Monday, February 16, 2009

Cambridge, UK-flavour

Cambridge, Cambridge, Cambridge. I just returned from a weekend in Cambridge, and oh my. It is just so excessively, ridiculously beautiful and ancient.

When you see Harvard for the first time after seeing other colleges, you may find yourself thinking "Oh, so that's what they're trying to do." And then you see Cambridge. And no, no - THAT's what they're trying to do. I think this may even be an appropriate situation to get a bit Platonic, vis a vis C.S. Lewis. Harvard is the Shadowlands of Cambridge. It's nice enough in its own right, but Cambridge is the real thing.

However, the first thing I did in Cambridge was to... see a lecture by one of my old Harvard professors. About Harvard. I was visiting my wonderful friend Con, who is a Harvard-Cambridge fellow, and he and the other fellows were attending a lecture by the Reverend Peter J. Gomes, Professor of Christian Morals and all around enjoyable fellow. It was the tenth anniversary of something or other (possibly the tenth anniversary of the 300th anniversary of something else?) and so Gomes was invited to speak.

The Harvard fellows and I were the only people at the lecture who were 1) not in academic gowns, and 2) not white old men. Gomes himself excepted on the latter, of course. His lecture was on the historical connection between Harvard and Emmanuel College, and though the topic was more interesting in Gomes's hands than it would have been in anyone else's, it still got a bit dull. I did perk up at an unexpected Radcliffe Choral Society shout-out, though! We performed at the tricentennial of something or other, apparently. Guess the Glee Club has somewhere more exciting to be for that one.

After the lecture, Con and I explored. Con hadn't explored most of the Cambridge colleges, and he takes very seriously the rules about not walking on the grass and not wandering past fences marked "private". I, however, remember fondly a very silly evening exploring Jesus College with Jenny and Kavita and a video camera, and additionally have a personal mission of helping my more rule-laden friends to unburden themselves of these issues, so explore we did. We even walked on the grass. A little.

In typical Con fashion, he got himself a concussion last week, so he couldn't drink and forgot the odd English word here and there. At dinner, he said something like "I'm glad I had food, my poor concussed brain needs the primary sources." I looked at him, puzzled. "Oh, wait, I mean... raw materials! Needs the raw materials." I found this a fascinating slip. I, and many people, would replace a forgotten phrase with something that sounds similar, or something of like context. Con's brain used a phrase that was conceptually equivalent in a completely different frame of reference. I have smart friends.

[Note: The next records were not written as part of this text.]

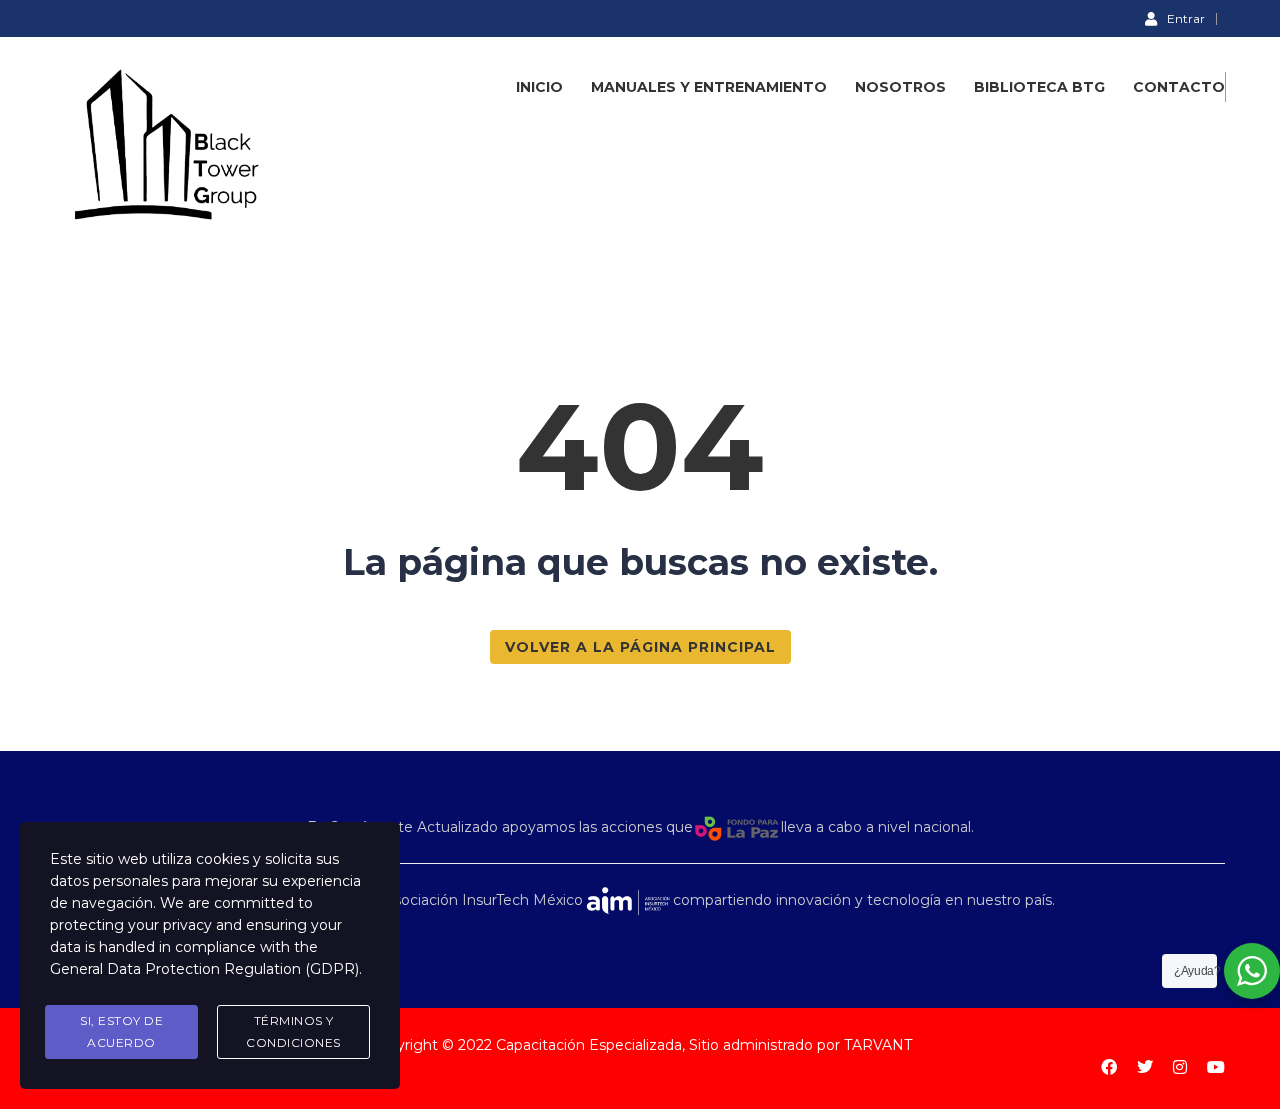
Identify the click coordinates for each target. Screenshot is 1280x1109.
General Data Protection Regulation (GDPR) (204, 969)
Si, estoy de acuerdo (121, 1031)
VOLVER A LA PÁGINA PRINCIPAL (640, 647)
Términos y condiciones (293, 1031)
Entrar (1186, 18)
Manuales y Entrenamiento (709, 87)
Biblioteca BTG (1039, 87)
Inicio (539, 87)
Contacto (1179, 87)
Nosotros (900, 87)
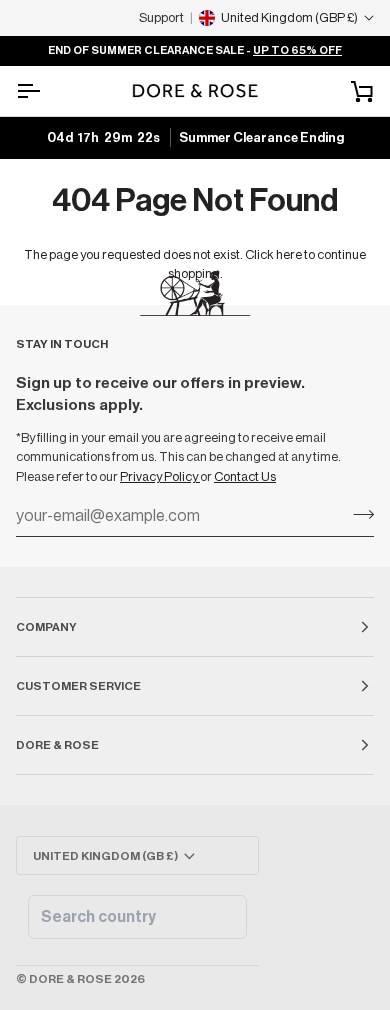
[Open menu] (46, 91)
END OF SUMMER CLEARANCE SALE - (195, 50)
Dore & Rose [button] (57, 745)
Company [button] (46, 627)
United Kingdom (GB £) (105, 856)
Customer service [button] (78, 686)
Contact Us (245, 476)
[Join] (357, 514)
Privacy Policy (160, 476)
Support (161, 17)
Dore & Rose (70, 979)
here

On Saturday, Con and I took a walk to what he'd called a magical discount shopping heaven, which turned out to be... T.K. Maxx. Like T.J. Maxx but, umm, with a K for some reason. Only difference seems to be that at the UK version, they sell Dalek voice-changer helmets at the checkout line. I am both pleased and disoriented to be in a land where my obscure, esoteric obsession is the stuff of discount center checkout queue doodads.

We spent rather a long time at the grocery, because we like groceries, and had a lunch of random items from teh deli counter, each of which turning out to be another unappetizing variation on greyish meat wrapped in dough. Oh, Britain! Then we went to a JCR-type thing back at Trinity and cooked... casado! Well, actually, gallo pinto. Rice and beans. (this is because the last time I saw Con was when I stayed with him during Costa Rica tour, after having spent the previous three weeks eating nothing but rice and beans). We had a lovely Valentine's dinner party for all the Cambridge Harvard lonely-hearts.

And then Sunday we were supposed to go punting, but the punt rental companies disagreed due to some bothersome rain. So we went with our plan B of walking over the meadows to Grandchester. Rain and snow meltage had turned the meadows to marsh and the path to mud, but we decided to sacrifice our shoes and sludge ahead. It felt very authentically British, slogging a half hour through mud on a grey day to reach a tea place. Sunshine would have been lovely but wrong. And anyway, Sylvia Plath used to do this walk regularly (along with a litany of other literary figures, as the brochure at the tea place was quick to note), and she never would have stood for sunshine. And it was still quite beautiful, if squishy. Over tea in Grandchester, we decided that the only person worthy/capable of sustaining a relationship with Peter Gomes would be Garrison Keilor. They could orate anecdotes at each other from across a very long breakfast table.

Then a sludge back to Cambridge, and a lovely choral evensong at Trinity Chapel, and more exploring and hanging out. Cambridge is a wonderful place, and it sounds like students there are held to amazingly higher standards than at Harvard, and actually receive, like, educations worthy of the institution's reputation (whoa, novel idea), and basically I am jealous and want to stay.

In other news, Jelly Babies are surprisingly good.